→ **QUESTIONS ON THE MATERIAL**
[1] Reproduce word for word the part of the blog excerpt that opens with the words containing "Surprisingly, there are" and closes with "whales in the UK.".
[2] According to the blog excerpt, who presented the series of films about resident orcas that The One Show aired?

So, fingers crossed, we’ll soon have an answer to a long-standing mystery, and one that modern science is helping to solve.

* Today (4 February 2013) the archaeologists at the University of Leicester have announced that the skeleton unearthed in the Greyfriars carpark in Leicester is indeed that of King Richard III.

Orcas are social animals . . .

Surprisingly, there are many cetacean (that’s whales, porpoises and dolphins to you and me) visitors to British waters. One of the largest is the killer whale (Orcinus orca), also known as the orca (of Free Willy fame). Here’s a map where you can see whales in the UK.

Over the past three nights The One Show (BBC, at 19:00) has aired a series of films, presented by naturalist Mike Dilger about a pod of resident orcas off the coast of west Scotland, between the mainland, the Inner and Outer Hebrides. These are not listed on the map I mentioned before.

→ **RECORDED INFORMATION**
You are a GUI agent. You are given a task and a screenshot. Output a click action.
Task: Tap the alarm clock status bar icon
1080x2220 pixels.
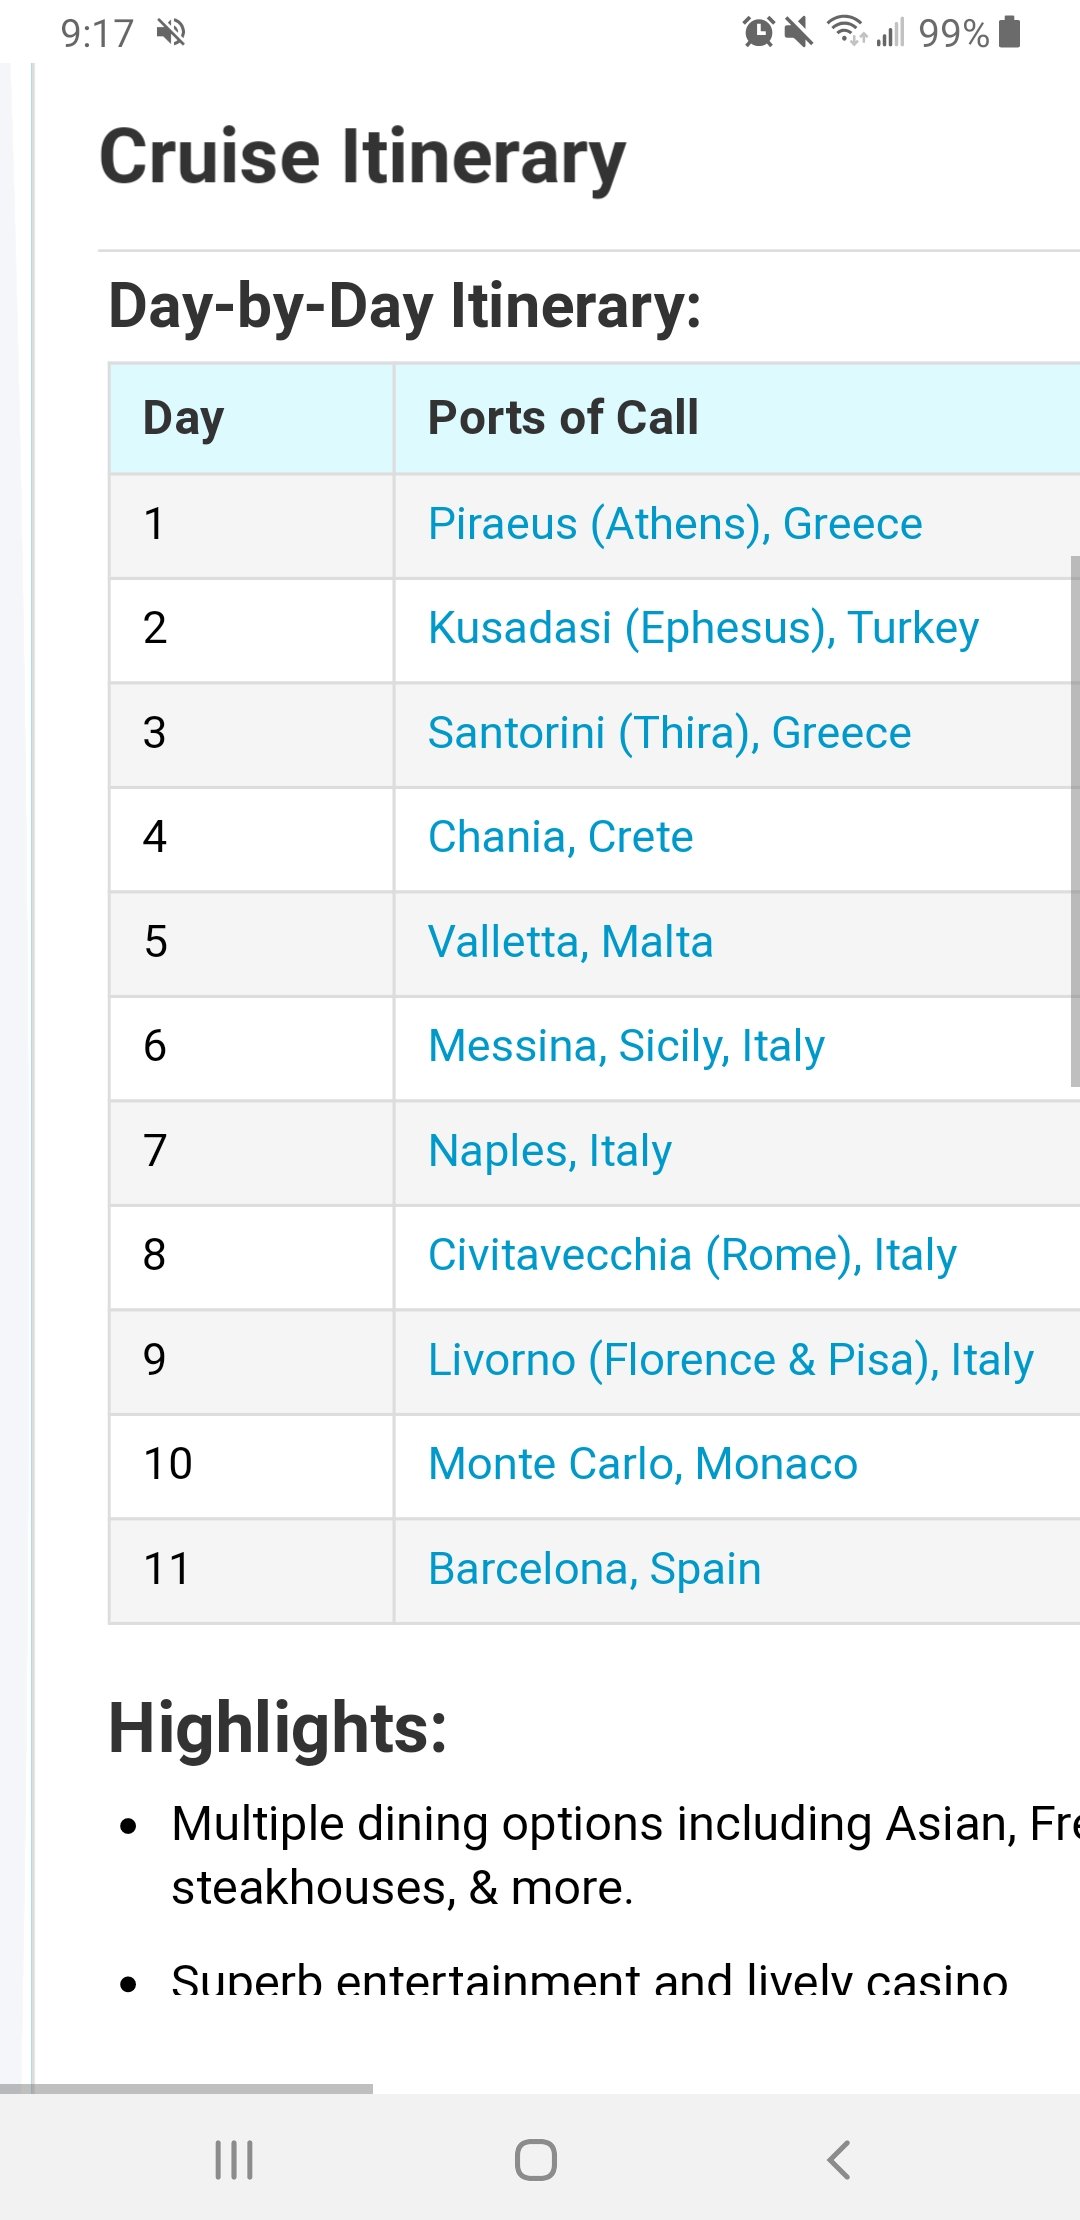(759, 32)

* * *

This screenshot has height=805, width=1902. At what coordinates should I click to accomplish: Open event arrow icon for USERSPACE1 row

→ **TASK-BY-TASK ANSWERS**
[1]
Surprisingly, there are many cetacean (that’s whales, porpoises and dolphins to you and me) visitors to British waters. One of the largest is the killer whale (Orcinus orca), also known as the orca (of Free Willy fame). Here’s a map where you can see whales in the UK.

[2] Naturalist Mike Dilger